The difference is one of authority. Goldman's authority to kill isn't accepted by society at large, whereas the due process of election, appointment, induction, training, and periodic evaluation is so accepted. You can argue about whether or not that acceptance is a good thing or a bad thing, and Goldman likely felt it was a bad thing, but that acceptance is the fundamental difference.

The presumption that individual violence is wrong follows from this systemization of it. When it wasn't, we did commit individual violence with no reason. This is rapidly apparent in watching children interact without intervention: they exhibit the full range of human extremes in both cooperating spectacularly but also in conflicting violently. By systematizing it, we've made it rare and remarkable.

And because it stands out, it's now considered wrong.



Well put.

The consequences of that are where things get interesting:

When violence is systemized we consider it OK. When something stands out we consider it wrong. Authority is presumed to be benevolent (or, at least, extra-moral).


> Authority is presumed to be benevolent (or, at least, extra-moral).

It's subtler than that, though with our current standard of civics education it's not apparent.

It's that we presume that we ourselves is correct, and since we ourselves are a source of authority, then the authority we contribute to must therefore be correct. Benevolence has nothing to do with it; it's just egocentrism. We don't think of ourselves as nice; we think of ourselves as right.

Data =>
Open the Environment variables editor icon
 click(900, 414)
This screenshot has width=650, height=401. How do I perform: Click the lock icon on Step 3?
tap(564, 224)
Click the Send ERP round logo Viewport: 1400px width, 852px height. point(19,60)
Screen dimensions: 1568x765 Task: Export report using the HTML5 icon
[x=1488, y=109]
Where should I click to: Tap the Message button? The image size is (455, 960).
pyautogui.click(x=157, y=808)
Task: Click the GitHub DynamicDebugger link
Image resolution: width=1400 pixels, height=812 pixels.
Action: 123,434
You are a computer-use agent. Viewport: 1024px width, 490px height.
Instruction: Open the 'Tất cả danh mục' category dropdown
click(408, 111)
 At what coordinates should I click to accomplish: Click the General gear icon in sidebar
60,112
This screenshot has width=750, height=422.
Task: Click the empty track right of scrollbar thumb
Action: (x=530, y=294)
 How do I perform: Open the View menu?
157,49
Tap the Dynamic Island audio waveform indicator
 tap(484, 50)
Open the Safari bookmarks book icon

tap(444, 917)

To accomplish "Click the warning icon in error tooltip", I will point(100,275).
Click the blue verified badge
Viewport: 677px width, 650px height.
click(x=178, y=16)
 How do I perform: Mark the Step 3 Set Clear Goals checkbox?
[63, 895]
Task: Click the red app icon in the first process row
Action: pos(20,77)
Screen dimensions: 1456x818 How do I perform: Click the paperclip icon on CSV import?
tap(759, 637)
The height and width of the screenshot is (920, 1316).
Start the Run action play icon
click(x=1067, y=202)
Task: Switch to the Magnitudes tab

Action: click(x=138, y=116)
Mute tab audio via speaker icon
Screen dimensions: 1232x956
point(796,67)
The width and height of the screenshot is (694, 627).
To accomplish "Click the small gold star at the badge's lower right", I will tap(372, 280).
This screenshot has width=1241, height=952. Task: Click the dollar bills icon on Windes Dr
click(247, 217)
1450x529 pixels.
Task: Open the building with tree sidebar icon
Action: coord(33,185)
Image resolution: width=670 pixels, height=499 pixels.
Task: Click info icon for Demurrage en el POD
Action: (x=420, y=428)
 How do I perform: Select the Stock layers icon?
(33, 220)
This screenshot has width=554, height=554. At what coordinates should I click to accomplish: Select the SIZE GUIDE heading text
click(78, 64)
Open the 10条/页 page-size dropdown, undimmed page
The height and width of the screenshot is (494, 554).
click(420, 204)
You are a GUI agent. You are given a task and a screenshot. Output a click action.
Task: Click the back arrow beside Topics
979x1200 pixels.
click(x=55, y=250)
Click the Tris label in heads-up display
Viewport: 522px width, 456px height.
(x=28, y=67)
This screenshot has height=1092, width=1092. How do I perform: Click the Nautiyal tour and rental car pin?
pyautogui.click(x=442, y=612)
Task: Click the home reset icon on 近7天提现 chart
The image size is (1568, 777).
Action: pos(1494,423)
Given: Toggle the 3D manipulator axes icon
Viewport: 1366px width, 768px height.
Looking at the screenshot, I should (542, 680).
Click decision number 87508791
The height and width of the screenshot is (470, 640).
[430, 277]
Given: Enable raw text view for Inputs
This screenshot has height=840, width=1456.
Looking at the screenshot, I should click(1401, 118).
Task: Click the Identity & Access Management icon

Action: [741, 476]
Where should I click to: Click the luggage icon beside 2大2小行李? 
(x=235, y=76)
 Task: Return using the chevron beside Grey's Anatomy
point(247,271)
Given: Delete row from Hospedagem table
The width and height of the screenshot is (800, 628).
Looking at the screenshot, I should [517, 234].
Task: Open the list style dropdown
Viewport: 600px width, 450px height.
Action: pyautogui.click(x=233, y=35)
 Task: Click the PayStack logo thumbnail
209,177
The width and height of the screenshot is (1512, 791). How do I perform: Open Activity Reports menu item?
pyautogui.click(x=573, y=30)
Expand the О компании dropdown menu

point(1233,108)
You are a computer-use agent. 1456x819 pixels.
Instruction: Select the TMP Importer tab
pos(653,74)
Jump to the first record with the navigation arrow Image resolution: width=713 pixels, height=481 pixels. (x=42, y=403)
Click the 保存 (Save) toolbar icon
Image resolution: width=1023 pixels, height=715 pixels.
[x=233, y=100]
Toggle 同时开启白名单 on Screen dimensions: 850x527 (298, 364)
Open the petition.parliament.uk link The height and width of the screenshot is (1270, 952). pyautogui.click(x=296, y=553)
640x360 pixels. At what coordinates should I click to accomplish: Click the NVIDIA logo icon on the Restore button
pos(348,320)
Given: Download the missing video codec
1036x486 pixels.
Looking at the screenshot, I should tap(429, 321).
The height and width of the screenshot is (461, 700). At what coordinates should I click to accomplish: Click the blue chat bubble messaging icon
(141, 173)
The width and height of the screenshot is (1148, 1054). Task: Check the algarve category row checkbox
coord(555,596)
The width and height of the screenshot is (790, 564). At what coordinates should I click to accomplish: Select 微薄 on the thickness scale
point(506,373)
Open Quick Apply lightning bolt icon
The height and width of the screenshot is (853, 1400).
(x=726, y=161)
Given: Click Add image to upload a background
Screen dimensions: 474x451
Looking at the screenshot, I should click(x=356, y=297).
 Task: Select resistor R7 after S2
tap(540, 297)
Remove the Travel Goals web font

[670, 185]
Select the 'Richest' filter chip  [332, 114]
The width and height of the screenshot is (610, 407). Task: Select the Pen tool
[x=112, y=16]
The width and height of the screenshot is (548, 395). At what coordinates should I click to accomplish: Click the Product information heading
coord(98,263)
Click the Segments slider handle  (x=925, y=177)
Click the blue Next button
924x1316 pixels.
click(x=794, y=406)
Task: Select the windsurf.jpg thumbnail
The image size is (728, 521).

Exercise directions => From the discussion of authority and violence, extract everything from "It's subtler than" down to "ourselves as right.".

Complete output =>
It's subtler than that, though with our current standard of civics education it's not apparent.

It's that we presume that we ourselves is correct, and since we ourselves are a source of authority, then the authority we contribute to must therefore be correct. Benevolence has nothing to do with it; it's just egocentrism. We don't think of ourselves as nice; we think of ourselves as right.